Hypervisor in Cloud Computing
Hypervisor in Cloud Computing:
For long, Applications were assigned dedicated physical servers and resources like CPU, memory and storage. Growth and demand in the ever changing IT environment stipulated for a cost effective and energy saving solution. Virtualization technology gained acceptance in the IT world and henceforth Hypervisors gained global preference. Hypervisor technology is not as young, infact it was introduced by IBM in the 1960s for the purpose of its mainframe computers. Till date, hypervisor technology has developed considerably such that a single mainframe can handle hundreds and thousands of VMs.
Hypervisor is the key ingredient of virtualization which is responsible for sharing of physical hardware resources for different application and minimizing dependencies of application on physical machine. In its simpler form, the hypervisor is specialized firmware or software, or both, installed on single hardware that would allow you to host several virtual machines. It permit physical hardware to be shared across several VMs. A computer on which hypervisor runs one or more virtual machines is called a host machine. The VM is known as a guest machine. The hypervisor allows the physical host machine to run various guest machines. Hypervisor computes resources such as memory, storage, network bandwidth, and CPU cycles. Infact, these resources are considered by hypervisor as a pool which can be reallocated between existing guests or to new VMs.
Types of Hypervisor in Cloud Computing
- Type I Hypervisor
- Type II Hypervisor
Related – Type-1 vs Type-2 Hypervisors
Type I Hypervisor in Cloud Computing
Type I is the bare-metal hypervisor that is deployed directly over the host’s system hardware without any underlying OS or software. Usually, they don’t require the installation of software ahead of time. It can be install onto the hardware. This type of hypervisor tends to be powerful and requires a great deal of expertise to function it well. Type I hypervisors are more complex. It has certain hardware requirements to run adequately. Due to this, it is mostly chosen by IT operations and data center computing. Type 1 hypervisors vendors are
- Microsoft Hyper-V hypervisor
- Oracle VM
- VMware ESXi
- Citrix XenServer.
Type II Hypervisor in Cloud Computing
Type II is a hosted hypervisor that runs as a software layer within a physical operating system. The hypervisor runs as a separate second layer over the hardware while the OS runs as a third layer. Type two is not much efficient to handle complex virtual tasks. It can be used for basic development testing and emulation purpose. If there is any security flaw found inside the host OS, it can potentially compromise all of virtual machines running. That is why type II hypervisors cannot be used for Data Center computing. They are designed for end-user systems where security is less of a concern. For instance, developers could use type II Hypervisor to launch virtual machines in order to test software product before their release. Type II hypervisor vendors are –
- Parallels Desktop
- Windows Virtual PC
- VMware Workstation Pro/VMware Fusion
- Oracle VM
- Virtual Box
- VMware Player.
Advantages of Hypervisor in Cloud Computing
- Though virtual machines operate on the same physical hardware, they are separated from each other. This also depicts that if one virtual machine undergoes a crash, error, or a malware attack, it doesn’t affect the other virtual machines.

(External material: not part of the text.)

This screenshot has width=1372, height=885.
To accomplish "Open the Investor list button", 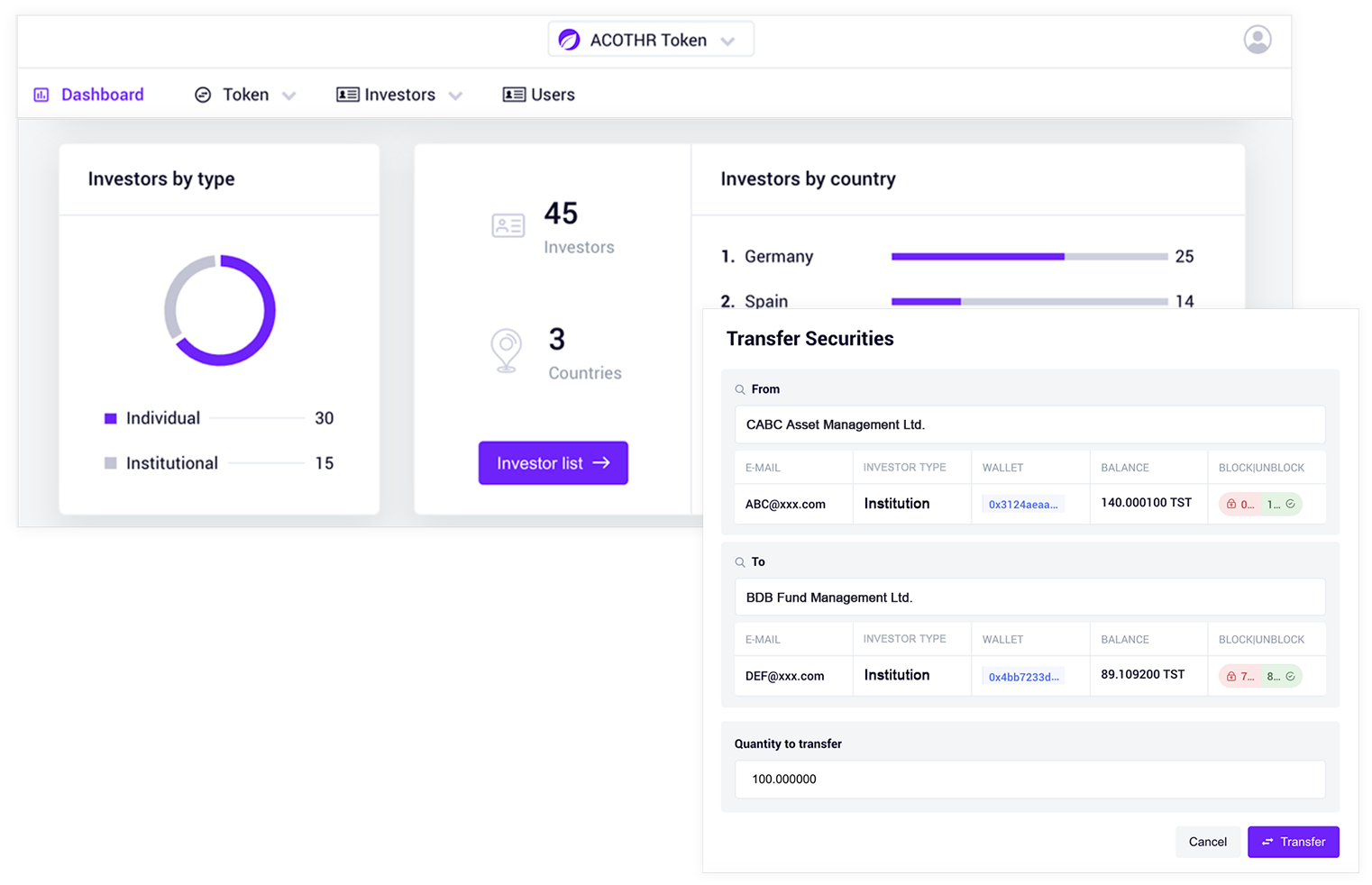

- Another benefit is that virtual machines are mobile and portable as they don’t depend on the underlying hardware. Since they are not linked to physical hardware, switching between local or remote virtualized servers gets a lot easier as compared to traditional applications.
Summary
When you achieve virtualization, it brings a merger of multiple resources. This tends to reduce costs and improves manageability. In addition to it, a hypervisor can manage increased workloads. In a situation when a specific hardware node gets overheated, you can easily switch those virtual machines onto some other physical nodes. Virtualization also delivers other benefits of security, debugging and support. A Hypervisor is a natural target for hackers because its design controls all the resources of the hardware while managing all the virtual machines residing on it.